W-61/llama-3-8b-base-hh-harmless-sft-4xh100 is an 8 billion parameter language model fine-tuned from Meta-Llama-3-8B. It has been specifically trained on the Anthropic/hh-rlhf dataset to enhance harmlessness and align with human preferences. This model is optimized for applications requiring a robust, safety-focused conversational AI with an 8192 token context length.

Loading preview...

Model Overview

This model, W-61/llama-3-8b-base-hh-harmless-sft-4xh100, is an 8 billion parameter language model derived from the meta-llama/Meta-Llama-3-8B base model. Its primary distinction lies in its fine-tuning process, which utilized the Anthropic/hh-rlhf dataset.
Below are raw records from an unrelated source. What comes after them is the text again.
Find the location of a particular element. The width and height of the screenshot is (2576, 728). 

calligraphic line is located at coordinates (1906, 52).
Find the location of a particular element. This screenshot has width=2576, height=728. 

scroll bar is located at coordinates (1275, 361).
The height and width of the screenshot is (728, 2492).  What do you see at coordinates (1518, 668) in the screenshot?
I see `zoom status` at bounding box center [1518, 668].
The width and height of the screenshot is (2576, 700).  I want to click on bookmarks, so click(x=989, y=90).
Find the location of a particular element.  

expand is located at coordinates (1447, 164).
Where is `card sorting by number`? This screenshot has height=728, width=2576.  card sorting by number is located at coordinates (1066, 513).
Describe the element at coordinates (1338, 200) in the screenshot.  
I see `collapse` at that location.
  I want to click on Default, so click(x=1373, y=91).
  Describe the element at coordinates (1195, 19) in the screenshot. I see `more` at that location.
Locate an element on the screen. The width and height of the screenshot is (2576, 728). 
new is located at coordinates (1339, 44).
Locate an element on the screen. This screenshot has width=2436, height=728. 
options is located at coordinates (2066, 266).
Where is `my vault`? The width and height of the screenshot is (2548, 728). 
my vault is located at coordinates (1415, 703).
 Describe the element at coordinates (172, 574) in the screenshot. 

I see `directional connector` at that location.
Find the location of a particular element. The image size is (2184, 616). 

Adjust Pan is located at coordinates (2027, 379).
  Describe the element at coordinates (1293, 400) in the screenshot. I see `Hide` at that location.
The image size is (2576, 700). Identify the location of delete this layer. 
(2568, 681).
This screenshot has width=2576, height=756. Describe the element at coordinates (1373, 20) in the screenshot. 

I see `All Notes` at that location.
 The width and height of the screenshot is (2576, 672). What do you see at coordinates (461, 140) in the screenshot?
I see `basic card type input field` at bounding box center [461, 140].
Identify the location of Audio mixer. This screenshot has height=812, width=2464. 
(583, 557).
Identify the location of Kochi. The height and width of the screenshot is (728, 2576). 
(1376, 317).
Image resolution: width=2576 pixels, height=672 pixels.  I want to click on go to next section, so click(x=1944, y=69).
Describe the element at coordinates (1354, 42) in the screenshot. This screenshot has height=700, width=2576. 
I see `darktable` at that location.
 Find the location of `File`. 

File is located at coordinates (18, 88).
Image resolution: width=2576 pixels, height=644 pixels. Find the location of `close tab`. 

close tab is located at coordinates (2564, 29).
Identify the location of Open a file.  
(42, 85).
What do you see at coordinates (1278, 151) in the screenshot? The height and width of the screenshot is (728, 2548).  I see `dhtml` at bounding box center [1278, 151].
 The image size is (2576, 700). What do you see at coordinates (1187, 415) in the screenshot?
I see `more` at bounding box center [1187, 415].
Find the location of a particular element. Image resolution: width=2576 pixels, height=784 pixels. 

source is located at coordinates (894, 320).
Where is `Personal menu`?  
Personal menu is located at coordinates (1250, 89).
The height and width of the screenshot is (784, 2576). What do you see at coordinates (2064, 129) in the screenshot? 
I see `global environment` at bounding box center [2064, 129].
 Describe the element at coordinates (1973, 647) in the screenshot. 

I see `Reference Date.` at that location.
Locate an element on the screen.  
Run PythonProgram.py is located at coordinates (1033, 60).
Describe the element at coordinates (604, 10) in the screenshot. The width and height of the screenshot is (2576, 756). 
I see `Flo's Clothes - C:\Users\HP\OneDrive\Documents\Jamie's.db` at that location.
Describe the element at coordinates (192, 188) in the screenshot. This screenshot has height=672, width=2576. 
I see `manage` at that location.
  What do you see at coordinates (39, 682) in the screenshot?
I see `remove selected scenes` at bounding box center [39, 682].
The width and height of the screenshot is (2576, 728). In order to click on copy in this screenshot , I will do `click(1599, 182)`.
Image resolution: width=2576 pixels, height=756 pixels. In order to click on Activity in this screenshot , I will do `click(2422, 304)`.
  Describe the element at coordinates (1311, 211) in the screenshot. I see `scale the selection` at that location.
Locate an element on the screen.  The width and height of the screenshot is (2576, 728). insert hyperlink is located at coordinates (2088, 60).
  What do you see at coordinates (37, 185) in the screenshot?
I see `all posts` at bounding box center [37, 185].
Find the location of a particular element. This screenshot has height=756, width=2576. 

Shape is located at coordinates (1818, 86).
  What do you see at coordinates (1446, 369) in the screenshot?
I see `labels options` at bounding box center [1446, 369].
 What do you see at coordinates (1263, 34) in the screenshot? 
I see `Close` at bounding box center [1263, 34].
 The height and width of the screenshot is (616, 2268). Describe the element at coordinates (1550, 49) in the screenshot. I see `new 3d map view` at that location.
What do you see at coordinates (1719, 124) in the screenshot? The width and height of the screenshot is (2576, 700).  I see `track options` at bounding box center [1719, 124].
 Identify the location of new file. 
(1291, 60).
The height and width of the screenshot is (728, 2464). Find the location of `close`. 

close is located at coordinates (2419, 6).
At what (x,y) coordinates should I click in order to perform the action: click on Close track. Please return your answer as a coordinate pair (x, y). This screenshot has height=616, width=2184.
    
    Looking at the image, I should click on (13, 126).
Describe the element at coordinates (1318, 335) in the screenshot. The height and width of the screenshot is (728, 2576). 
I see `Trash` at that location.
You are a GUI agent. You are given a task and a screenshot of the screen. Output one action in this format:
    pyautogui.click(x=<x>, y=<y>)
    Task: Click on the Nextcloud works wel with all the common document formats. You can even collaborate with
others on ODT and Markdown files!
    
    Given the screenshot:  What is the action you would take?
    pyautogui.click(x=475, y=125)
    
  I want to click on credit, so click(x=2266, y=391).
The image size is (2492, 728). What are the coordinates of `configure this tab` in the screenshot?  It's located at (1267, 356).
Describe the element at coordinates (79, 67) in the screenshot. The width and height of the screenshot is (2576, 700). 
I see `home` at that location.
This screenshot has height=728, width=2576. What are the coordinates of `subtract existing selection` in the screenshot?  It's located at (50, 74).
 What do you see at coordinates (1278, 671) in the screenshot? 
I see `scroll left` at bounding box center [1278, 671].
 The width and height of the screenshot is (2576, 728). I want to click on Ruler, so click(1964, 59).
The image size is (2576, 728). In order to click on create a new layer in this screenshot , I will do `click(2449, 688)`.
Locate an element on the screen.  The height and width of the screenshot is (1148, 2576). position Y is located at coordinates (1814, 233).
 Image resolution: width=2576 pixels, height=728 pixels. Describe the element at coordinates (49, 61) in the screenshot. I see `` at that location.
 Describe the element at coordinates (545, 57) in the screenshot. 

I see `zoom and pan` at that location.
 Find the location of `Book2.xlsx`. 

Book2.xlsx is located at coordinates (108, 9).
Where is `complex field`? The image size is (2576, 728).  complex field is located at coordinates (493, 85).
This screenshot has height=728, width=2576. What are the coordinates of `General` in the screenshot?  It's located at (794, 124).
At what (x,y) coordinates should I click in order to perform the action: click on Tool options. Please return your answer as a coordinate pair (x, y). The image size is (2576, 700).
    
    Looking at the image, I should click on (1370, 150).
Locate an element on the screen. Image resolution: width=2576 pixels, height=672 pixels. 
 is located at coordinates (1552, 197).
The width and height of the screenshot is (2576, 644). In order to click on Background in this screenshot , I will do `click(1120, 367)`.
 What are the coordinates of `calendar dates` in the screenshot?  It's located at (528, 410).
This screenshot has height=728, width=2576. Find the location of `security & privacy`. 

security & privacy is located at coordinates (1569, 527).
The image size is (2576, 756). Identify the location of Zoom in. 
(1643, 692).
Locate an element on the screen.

This training approach is typically employed to improve model harmlessness and reduce undesirable outputs, aligning the model's responses more closely with human safety guidelines.

Key Training Details

  • Base Model: meta-llama/Meta-Llama-3-8B
  • Fine-tuning Dataset: Anthropic/hh-rlhf
  • Training Hyperparameters:
    • Learning Rate: 2e-05
    • Batch Size (train/eval): 8
    • Gradient Accumulation Steps: 4
    • Total Train Batch Size: 128
    • Optimizer: Adam with betas=(0.9,0.999) and epsilon=1e-08
    • Epochs: 1

Intended Use Cases

Given its fine-tuning on a harmlessness dataset, this model is particularly suited for applications where safety and reduced toxicity are critical. It can be considered for conversational agents, content moderation, or any scenario requiring a language model that adheres to strict safety protocols.